“I read somewhere that their eyes have something to do with knowing where your food comes from,” she says on the drive home, clutching the felt baguette between her palms.
I make a right turn and mumble something about ethical consumption under capitalism. Beside me, a $60 dollar felt jar of Nutella looms.
~
“Oh my God, this is so cool,” I exclaim to her, my friend, as we step up to an endcap packed with life-sized felt versions of gum, floss, and cough drops among a myriad of other ten and twenty-dollar products. We’re shopping for food, but while this place may look like a Publix, none of the boxes of Oeros, cans of soda, or packages of meat are edible.
I pick up a sixty-dollar jar of Jif peanut butter and turn it over in my hand, admiring the craftsmanship that went into just this single item. Running my fingers down the front, I savor the textures of soft felt, ribbed stitching, and the fabric glue that make out the logo–a perfect copy of the real thing. On the back, the artist’s signature is painted; its texture is rough of the pads of my fingers. The whole place is like this, from a fully stocked vegetable stand, thirty dollars an item, to the salad bar. All the food here has been made, by hand, with felt and stuffing. It’s a space bigger than my whole dorm, handcrafted into a realistic representation of a local grocery store; I choose Publix. “Tampa Fresh Foods” is a place where the hungry will starve, and the artists can glutton themselves. I’m sure there’s a metaphor there.
On linoleum floors, we shuffle past shelves of crackers and cookies, condiments, and feminine products. Green walls surround us, the brightness of fluorescent light our path through the maze of soft, colorful art. The last time I played with fake food was at MOSI when I was 11; my hands itch to play cashier with these labors of love.
Googly eyes, blank, telling, stare at me from below my waist. The meat counter sports chicken breasts, pork chops, a rope of sausage links, bacon, you name it. The display calls to me; expressionless faces hold the reminder of my own mortality. “You are meat,” they say, “and we are not.”
I follow the philosophy of believing I will live forever; it helps that I am young. It helps that I am alive. Yet these sacks of stuffing and beads, dead as their ready-to-purchase counterparts, are what will survive the Next World War. When the radiation peels my skin from my bones, someone’s sixty-dollar lamb chop will still be there collecting dust.
I pick a clam, ten dollars, barely the size of a ping pong ball, up from the seafood counter. Its fleshy felt face peers up at me innocently. It disappears within its grey, ribbed shell when I close my fist. It’s one of twenty and a minuscule percentage of this world.
“What kind of crazy mind thinks to do that?” My professor had said about the installation.
“A bit hypocritical considering you’re a writer,” I’d said back.
Now that I’m here, I recognize something true in the piles of tomatoes, a single avocado, a two-foot Baggett.
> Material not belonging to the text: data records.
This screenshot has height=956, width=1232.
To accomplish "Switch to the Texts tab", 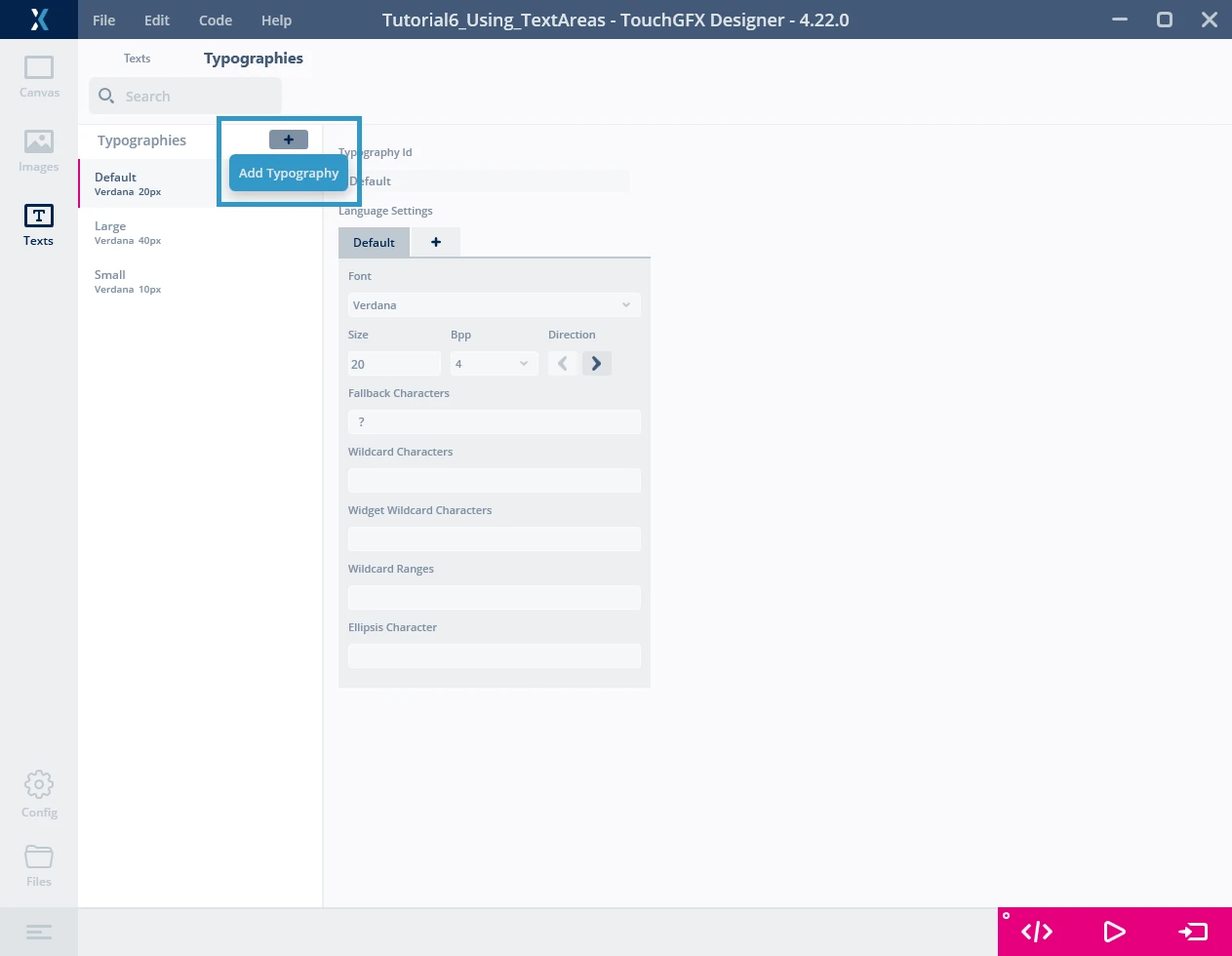I will click(137, 59).
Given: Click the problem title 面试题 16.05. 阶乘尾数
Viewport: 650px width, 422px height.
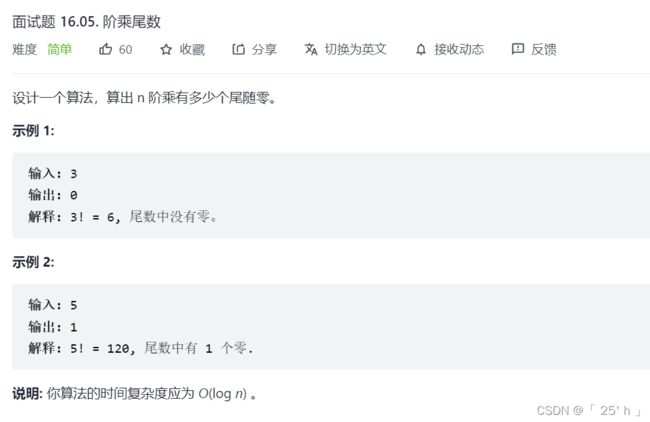Looking at the screenshot, I should (86, 22).
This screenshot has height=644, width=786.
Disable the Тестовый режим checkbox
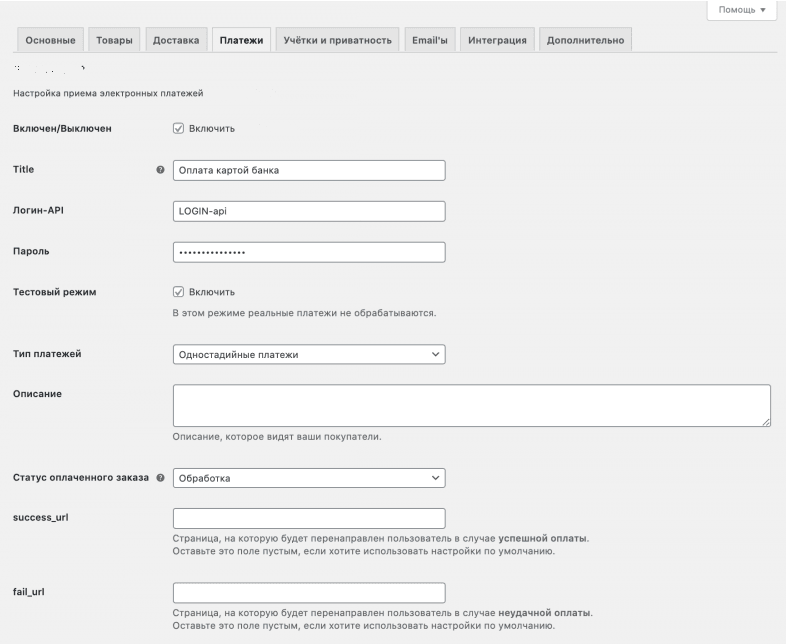coord(179,292)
I see the artist as she sewed this; imagine her fever, her reverence, how her hands must have trembled, itching to create. The muse that lives within her took over and commanded she make a dent here. In this world of overpriced eight-ounce bags of cereal and organic chickens that cost thirty dollars, she had been possessed to raise the stakes, raise the price. She’s made herself immortal now through the art of cutting out the middleman: the food. There’s a metaphor there, I’m sure.